從西藏回來好幾天了,攏攏頭發,不再像干草一樣粘在一起;嗅嗅胳膊,不再有濃濃的酥油茶香;望望窗外,不再有廣闊蔚藍的天空;可是閉上眼睛,我就會回到那裡……6月16日,沒鍛煉過身體,沒喝紅景天,我和董欣坐上了北京飛往拉薩的飛機,5個小時後,當我們走出機艙門,撲面而來的是清新的空氣,張狂的陽光,蔚藍的天空,蒼黃的群山——我們在這空氣、這陽光、這天空、這群山中的12天,開始了。

我們住在吉日,安頓好後,球就開始了。在院中的大棚子裡看球,直到結束,太陽才完全落下。後來我發現,在西藏,總是要到9點多才會天黑黑。記得一個學物理的朋友說過,光學裡有一個詞叫‘本底’,那麼在這裡,陽光就是世界的本底;配合著無邊無際的天空,哪怕頭頂正在下雨,你極目望去,總會看到一片鑲著金邊的藍天,就像站在東半球的黃昏,望著西半球的黎明。

晚上的時候,高原反應終於來了。低燒的感覺加上胃痛(高原真是試金石,我唯一的弱點恐怕就是胃了)。我從小就被灌輸‘十藥九毒’,於是,挺著。

第二天,渾身沒勁,貼了個欲往珠峰征友的貼子後,去了大昭寺。大昭寺香火極盛,門口‘游泳’的信徒終年不絕。每天上午是藏民朝拜的時間,男女老少排著隊,魚貫走入四方大殿周圍的各個小室,每個小室都供奉著不同的菩薩,藏民都是進去後順時針走一圈,用頭碰一碰佛像的底座,貢上一毛錢,添些燈油,出來,繼續。大昭寺最有名的是文成公主帶來的釋迦牟尼12歲等身像,在正中的室中,排隊參拜的人也最多。我和董欣奮力擠入時,濃郁的油燈味、周圍藏民的‘異族味道’以及佛像奕奕閃耀的金光使我差點昏過去。重見天日後,我們爬上了寺頂,第一次近距離地看到陽光下的金頂,美極了。盡管它氣勢不及布達拉宮,精美不及扎什倫布寺,但那都是以後的事了。

^^^^^^^^

→ 题目 1
根据课文,作者和董欣是在哪一天乘飞机从北京飞往拉萨的?
→ 题目 2
请报告记录中含有字符串“This”的每一行,注意区分大小写。

^^^^^^^^

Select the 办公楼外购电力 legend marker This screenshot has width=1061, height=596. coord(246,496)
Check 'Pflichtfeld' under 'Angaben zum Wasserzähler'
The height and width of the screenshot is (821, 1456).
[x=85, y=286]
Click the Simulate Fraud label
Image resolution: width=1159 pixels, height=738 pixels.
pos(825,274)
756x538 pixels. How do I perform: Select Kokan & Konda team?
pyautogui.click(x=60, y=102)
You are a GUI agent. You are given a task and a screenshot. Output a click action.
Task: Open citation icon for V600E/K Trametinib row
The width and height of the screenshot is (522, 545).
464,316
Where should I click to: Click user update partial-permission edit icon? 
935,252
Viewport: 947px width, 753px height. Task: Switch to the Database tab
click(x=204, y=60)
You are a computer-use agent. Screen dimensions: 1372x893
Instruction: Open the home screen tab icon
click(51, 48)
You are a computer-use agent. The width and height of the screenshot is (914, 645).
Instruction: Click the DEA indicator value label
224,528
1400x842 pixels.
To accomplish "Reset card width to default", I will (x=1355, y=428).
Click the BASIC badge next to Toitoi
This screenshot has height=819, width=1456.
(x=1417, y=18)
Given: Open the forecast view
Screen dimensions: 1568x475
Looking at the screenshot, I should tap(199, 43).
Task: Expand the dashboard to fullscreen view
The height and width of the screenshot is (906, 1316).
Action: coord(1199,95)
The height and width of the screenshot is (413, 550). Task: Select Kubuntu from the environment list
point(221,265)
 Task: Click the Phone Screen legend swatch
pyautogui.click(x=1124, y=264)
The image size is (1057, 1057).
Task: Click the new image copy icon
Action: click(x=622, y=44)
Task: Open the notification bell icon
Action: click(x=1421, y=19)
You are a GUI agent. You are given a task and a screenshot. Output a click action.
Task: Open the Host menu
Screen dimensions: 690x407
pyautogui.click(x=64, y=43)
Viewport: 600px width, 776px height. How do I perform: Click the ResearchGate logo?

^^^^^^^^

→ 练习结果 1
6月16日。

→ 练习结果 2
Select the 办公楼外购电力 legend marker This screenshot has width=1061, height=596. coord(246,496)
This screenshot has height=819, width=1456.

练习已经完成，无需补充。